Let’s take a look at some of the most expensive casino stocks.
The company runs casino and gaming entertainment facilities across Asia. 13% of revenue is generate in the Philippines and 87% in Macau. As part of the gaming industry in Macau, it is one of the most leverage companies and is expected to experience a downturn due to the COVID-19 pandemic.
However, there is a silver lining as the virus spread has declined drastically in China, in the last few months. But nothing is certain as there is no vaccine for COVID-19 yet. If the decline in COVID-19 cases trend continues in China Expensive Casino, Melco Resorts are expect to have a better financial turnaround during the second half of the year.
Once the impact of Coronavirus is lessen, the company can expect to receive financial growth similar to the year, 2018. It attracted a lot of investors from Cotai, due to the improvements in mass transportation.
The company is expanding at a massive level in Macau. It is well on its way to acquire a license to open a well-integrated restaurant in Japan. This series of initiatives are expect to create massive growth, once the situation becomes normal in the market.
In Las Vegas, Wynn Resorts runs Wynn and Encore Las Vegas. In Macau, the company runs Wynn Palace and Wynn Macau. Sadly, the company is feeling the impact of the Coronavirus pandemic in all of its operational regions. In February 2020, gross gaming revenue in Macau dropped to 87.8% and in May, it’s expected to drop even further to 65%. However, the company expects to create some positive growth because of its growth pipeline.

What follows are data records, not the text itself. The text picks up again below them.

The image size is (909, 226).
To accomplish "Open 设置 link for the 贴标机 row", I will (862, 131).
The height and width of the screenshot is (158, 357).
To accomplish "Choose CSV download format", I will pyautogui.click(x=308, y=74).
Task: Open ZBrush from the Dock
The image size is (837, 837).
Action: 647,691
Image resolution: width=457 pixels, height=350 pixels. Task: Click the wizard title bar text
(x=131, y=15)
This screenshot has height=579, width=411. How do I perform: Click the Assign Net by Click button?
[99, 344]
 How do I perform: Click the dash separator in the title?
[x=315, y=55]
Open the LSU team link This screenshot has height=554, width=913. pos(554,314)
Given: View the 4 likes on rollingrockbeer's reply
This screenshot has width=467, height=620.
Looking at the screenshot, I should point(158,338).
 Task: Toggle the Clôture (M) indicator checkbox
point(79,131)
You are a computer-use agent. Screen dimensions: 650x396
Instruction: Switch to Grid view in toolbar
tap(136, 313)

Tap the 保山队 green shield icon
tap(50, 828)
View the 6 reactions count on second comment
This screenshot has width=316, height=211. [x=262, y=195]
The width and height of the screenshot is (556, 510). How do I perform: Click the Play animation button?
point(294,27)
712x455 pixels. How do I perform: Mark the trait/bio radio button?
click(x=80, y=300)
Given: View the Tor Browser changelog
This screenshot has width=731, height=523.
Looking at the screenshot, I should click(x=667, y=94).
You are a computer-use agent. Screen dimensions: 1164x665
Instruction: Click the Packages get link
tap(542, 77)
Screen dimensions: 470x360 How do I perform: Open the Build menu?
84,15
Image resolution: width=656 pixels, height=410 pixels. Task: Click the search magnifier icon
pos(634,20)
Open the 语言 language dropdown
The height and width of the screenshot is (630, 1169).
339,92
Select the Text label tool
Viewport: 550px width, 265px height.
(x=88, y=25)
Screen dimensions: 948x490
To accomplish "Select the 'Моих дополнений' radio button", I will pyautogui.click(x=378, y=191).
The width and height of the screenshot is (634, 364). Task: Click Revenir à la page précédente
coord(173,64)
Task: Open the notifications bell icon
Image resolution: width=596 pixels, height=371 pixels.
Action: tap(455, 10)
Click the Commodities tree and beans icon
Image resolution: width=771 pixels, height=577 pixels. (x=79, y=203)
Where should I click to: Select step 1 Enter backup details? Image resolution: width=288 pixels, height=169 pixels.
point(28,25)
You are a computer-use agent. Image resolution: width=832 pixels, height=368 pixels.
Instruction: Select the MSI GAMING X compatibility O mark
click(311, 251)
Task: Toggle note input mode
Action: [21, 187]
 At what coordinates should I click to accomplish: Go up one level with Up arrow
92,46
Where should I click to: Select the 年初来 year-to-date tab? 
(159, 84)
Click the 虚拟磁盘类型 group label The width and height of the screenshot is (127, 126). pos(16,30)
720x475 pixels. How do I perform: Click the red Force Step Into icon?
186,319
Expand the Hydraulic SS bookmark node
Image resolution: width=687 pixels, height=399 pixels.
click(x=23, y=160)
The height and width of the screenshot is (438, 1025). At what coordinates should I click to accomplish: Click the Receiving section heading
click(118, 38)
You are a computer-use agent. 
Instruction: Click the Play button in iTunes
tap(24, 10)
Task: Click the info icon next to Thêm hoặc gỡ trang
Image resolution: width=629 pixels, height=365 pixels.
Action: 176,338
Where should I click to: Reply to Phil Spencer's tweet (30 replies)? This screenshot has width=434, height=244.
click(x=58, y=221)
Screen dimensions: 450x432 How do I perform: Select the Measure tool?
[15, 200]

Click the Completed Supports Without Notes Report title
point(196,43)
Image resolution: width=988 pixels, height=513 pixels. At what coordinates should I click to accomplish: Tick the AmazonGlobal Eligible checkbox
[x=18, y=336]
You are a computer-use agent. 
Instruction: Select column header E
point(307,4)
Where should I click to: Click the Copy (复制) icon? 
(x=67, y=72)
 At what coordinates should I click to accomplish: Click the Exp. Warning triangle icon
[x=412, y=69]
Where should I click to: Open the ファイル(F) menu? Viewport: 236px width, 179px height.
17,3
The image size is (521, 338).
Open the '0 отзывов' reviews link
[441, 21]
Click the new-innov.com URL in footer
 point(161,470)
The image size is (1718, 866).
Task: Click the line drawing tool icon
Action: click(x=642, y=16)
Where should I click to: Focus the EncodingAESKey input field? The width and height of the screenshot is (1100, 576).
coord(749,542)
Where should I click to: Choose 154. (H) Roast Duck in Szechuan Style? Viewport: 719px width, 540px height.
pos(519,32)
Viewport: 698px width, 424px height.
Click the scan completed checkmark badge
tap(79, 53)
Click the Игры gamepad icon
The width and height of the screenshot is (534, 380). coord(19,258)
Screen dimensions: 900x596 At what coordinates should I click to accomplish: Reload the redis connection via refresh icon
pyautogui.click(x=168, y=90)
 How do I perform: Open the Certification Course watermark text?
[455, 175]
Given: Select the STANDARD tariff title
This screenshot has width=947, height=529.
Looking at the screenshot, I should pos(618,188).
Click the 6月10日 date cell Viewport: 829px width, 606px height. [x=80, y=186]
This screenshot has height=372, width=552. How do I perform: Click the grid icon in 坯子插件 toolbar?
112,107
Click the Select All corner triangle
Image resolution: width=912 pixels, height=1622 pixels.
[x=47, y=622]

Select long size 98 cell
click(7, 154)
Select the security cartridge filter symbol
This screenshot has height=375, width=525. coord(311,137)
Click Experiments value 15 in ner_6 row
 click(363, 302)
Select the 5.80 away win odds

According to market experts, the company can expect to earn $7.00 per share. An average growth rate of 14.9 % has been projected for the year 2025.
On the other hand, if the stock can gain the fair valuation level in the coming few years, due to the expanding valuation principle, it is anticipat to cash in on a 2.3% annualized gain. But at the same time, the stock has performed remarkably high ratios during the last decade. In fact, due to the high debt load, the market is in a volatile phase.
The company operates hotels, resorts, and conference halls in China and the US. Nearly 81% of revenue is generate from the China market. Among all the stocks mentioned, this one has the least exposure to Macau. For this reason, it suffered the least because of the trade war between China and the US.
Because of the widespread Coronavirus, the company went on to suspend all its casino operations in Las Vegas, on March 16th. According to the latest financial reports, the revenue grew from 4%, and from a loss of $ 0.03 per share, it turned over to a profit of $0.08 per share.
The company has gone on to post losses for a period of 6 years. It has a weak balance sheet with net debt of approximately $18 billion and the interest expense of the company takes up a major chunk of operating profit.
Las Vegas Sands
It is a leading operator and developer of integrated resorts in the US and Asia. Due to the Coronavirus, a vast majority of the casinos in the US are expect to be closed for a prolong period of time. For this reason, the company is expect to take a major financial hit. Although, looking beyond this year, the company has a positive road map ahead. The company plans to expand its Macau properties.
In addition, the company would benefit immensely from the emergence of a light railway system connecting Macau to the entire state of China. This project is expect to increase the number of casino visitors. Due to all of these developments, the company is expect to achieve earnings of 6.3% per share in the next 5 years.
Nobody can guarantee when the Coronavirus crises will end. To explain the severity of the downturn, most of the Expensive Casino companies in the US have asked Congress for help. A host of industries have been adversely affected by the virus. The casino operates will see their losses accumulate with a major impact on their profits.
Therefore, it is important for investors to figure out if companies can cope in relation to the looming effects of the COVID-19 pandemic.
In the meantime, you can play all your favorite online casino games on a safe and secure platform such as Party Casino. It’s a great way to stay entertained while maintaining social distancing.